→ **Task to complete**:
Pull every line of the entries that has the word "Microsoftin".

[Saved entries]
+-------+

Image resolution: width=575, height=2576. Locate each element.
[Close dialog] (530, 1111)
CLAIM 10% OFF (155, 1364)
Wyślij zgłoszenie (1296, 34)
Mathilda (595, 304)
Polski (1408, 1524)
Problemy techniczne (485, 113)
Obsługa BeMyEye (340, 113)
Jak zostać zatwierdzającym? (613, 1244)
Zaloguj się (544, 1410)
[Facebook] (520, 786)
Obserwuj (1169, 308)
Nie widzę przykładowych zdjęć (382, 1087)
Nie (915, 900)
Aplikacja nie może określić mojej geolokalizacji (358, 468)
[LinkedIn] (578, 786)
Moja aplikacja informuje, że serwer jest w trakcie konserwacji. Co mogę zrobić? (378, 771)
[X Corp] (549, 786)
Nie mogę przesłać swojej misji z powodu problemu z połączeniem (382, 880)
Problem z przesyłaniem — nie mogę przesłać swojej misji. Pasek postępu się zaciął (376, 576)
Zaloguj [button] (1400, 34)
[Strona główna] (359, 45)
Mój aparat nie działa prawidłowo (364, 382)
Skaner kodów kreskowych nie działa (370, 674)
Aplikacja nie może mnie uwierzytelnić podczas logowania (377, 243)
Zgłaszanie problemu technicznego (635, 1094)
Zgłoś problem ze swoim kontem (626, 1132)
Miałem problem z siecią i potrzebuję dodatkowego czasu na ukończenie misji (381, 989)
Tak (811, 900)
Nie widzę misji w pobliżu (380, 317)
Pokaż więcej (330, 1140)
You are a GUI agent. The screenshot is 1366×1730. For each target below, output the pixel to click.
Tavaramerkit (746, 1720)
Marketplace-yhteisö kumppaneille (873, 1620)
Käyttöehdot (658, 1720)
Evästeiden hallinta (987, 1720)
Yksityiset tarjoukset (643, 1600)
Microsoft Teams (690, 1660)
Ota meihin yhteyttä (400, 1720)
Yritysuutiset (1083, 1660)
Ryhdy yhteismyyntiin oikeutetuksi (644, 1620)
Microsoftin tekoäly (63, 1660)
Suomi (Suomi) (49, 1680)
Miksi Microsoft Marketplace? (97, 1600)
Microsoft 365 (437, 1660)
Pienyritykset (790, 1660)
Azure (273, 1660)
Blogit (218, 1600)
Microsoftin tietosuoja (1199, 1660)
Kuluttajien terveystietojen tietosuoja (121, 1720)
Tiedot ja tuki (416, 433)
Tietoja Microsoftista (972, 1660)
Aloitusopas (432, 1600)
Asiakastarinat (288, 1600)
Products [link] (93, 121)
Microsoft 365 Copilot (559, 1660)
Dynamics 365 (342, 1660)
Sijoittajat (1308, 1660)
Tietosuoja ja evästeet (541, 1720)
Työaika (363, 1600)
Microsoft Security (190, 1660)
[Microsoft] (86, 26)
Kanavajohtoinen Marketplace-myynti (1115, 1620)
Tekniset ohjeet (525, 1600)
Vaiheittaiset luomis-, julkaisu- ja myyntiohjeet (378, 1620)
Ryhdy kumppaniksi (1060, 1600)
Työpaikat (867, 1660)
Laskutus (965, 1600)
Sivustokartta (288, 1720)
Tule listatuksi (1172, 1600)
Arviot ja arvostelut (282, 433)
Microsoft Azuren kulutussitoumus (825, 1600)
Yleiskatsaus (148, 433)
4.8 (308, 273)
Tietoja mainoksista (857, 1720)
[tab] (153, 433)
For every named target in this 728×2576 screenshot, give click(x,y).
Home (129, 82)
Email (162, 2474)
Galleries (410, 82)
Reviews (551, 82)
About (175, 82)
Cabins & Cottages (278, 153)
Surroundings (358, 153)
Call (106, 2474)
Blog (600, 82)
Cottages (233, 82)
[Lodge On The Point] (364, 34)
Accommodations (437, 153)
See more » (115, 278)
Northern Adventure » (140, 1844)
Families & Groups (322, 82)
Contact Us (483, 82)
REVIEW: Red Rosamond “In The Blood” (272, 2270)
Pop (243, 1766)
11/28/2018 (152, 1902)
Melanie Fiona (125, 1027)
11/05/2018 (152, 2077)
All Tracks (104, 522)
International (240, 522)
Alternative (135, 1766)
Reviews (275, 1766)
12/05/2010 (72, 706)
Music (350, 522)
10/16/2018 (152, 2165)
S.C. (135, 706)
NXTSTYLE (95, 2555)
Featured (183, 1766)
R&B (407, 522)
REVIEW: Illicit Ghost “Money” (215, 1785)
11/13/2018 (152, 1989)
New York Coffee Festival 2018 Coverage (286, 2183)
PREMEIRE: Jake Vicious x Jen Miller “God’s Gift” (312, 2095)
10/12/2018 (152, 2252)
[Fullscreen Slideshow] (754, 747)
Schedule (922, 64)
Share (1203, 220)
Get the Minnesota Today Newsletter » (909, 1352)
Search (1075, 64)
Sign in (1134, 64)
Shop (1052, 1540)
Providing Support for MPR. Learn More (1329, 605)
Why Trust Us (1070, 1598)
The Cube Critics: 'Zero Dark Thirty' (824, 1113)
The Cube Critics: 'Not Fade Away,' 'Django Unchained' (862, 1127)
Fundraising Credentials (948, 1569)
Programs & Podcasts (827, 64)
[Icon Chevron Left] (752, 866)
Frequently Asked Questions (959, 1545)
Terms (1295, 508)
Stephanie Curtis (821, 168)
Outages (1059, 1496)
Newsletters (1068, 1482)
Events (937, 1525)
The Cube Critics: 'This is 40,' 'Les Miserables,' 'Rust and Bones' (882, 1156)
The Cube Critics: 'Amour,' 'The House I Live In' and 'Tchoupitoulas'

+-------+

→ **Answer box**:
Microsoftin tekoäly (63, 1660)
Microsoftin tietosuoja (1199, 1660)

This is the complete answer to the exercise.